La eliminación o el soterramiento de arroyos y ríos fue la norma en el desarrollismo franquista y una mala idea en general; al contrario, la recuperación de estos cauces de agua en los entornos urbanos ha demostrado con creces sus beneficios. En Galicia, las inundaciones de 2016 mostraron que construir edificios, polígonos industriales y muros de hormigón insalvables en los tramos por los que antes circulaba el agua tenía consecuencias porque a la lluvia le dan un poco igual tus necesidades en lo que respecta a la ocupación del terreno. En València, la catastrófica crecida del Turia del 1957 llevó a los responsables franquistas del momento a la conclusión de que la mejor opción era desviar el cauce del río por completo, alejándolo de la urbe. El cauce antiguo estuvo a punto de convertirse en un “eje de comunicaciones” (más autopistas), pero la movilización vecinal alumbró el parque urbano más visitado de España, los jardines del Turia.
El río Besós, en el área metropolitana de Barcelona, se convirtió en un estercolero fruto de la expansión urbanística para alojar a los miles de trabajadores que acudían a alimentar la industria catalana.

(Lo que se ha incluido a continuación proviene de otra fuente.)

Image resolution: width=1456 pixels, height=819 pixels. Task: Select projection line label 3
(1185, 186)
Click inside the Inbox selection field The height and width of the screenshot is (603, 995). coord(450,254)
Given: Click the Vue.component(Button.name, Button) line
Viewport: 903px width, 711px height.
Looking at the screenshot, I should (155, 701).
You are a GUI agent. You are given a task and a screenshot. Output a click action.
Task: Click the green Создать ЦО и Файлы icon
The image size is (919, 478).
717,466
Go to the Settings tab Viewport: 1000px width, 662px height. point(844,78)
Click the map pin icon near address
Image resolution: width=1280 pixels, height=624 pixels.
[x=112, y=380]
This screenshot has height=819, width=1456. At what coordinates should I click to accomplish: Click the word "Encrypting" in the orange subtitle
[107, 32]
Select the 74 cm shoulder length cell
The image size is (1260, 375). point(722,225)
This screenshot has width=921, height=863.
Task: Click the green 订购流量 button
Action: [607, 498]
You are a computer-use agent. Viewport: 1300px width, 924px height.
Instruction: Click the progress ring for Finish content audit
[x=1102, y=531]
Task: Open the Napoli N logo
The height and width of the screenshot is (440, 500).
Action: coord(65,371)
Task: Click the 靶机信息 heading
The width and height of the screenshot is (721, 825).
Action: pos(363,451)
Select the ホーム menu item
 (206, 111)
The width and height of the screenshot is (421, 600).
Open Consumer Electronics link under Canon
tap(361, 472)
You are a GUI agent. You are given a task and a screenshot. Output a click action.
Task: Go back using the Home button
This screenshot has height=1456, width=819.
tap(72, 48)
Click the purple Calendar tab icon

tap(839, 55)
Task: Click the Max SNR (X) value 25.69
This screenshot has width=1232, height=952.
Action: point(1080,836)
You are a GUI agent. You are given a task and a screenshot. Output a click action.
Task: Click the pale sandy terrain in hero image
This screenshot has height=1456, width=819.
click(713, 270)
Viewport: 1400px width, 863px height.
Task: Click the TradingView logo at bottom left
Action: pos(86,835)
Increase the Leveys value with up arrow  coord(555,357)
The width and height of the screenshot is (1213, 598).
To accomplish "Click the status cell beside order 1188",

A principios de siglo XXI se inició un proyecto de renaturalización y recuperación del ecosistema que se fraguó en el actual parque fluvial del Besós. Un estudio de ISGlobal muestra que se evita el gasto de 23 millones de euros al año en salud pública fruto del ejercicio que se practica en la ribera y de la mejora del bienestar y de la salud mental de los vecinos del río, un efecto ampliamente demostrado por la literatura científica: vivir cerca del agua nos hace más felices.
Volviendo a Madrid (lo siento, de veras), ya nadie imagina dar pasos atrás en la renaturalización del Manzanares, que abrió las compuertas para que volviera a circular el agua y germinar la vida; y mucho menos volver al estado anterior, en el que la M-30 discurría al lado del río. La recuperación de la naturaleza en los espacios urbanos ha demostrado una eficacia espectacular y difícilmente negable hasta para los reaccionarios, pero para que pase de simple mejora de la ciudad a herramienta de transformación es imperativo liberarse de las cadenas del realismo mal entendido. En la vida que vendrá no hará falta desviar el tráfico a la hora de sacar de nuevo un río a la superficie porque habrá menos tráfico; ante un realismo absurdo, que cree que cada ciudadano tiene derecho a moverse en un armazón de cientos de kilos de metal que pasa el 90% de su vida útil parado, aquí reivindicamos el realismo de una organización de la vida lógica, sobre el precepto de crecer junto a otros, en vez de a costa de. Con ríos no solo para alegrarnos la vista, también para jugar, descansar y mojarnos los pies.
“Nos suelen contar que el urbanismo medieval es caótico, frente al planificado de la Antigüedad”, cuenta en este hilo de Twitter Guerra en la Universidad. Las ciudades de Al-Ándalus, como Magrit, también contaban con grandes avenidas, más allá de la imagen de las calles estrechas y el zoco abarrotado que ha pervivido; y gracias a un excelente reparto y distribución de los recursos hídricos, buena parte de la vida pública se organizaba en torno al agua. No me gustan las idealizaciones del pasado en las que cae a menudo el ecologismo, pero sí creo en volver la mirada hacia las fuentes de vida, en vez de esconderlas; recursos finitos y cada vez más escasos en absoluto, pero que serán más abundantes para la mayoría, porque serán de todos.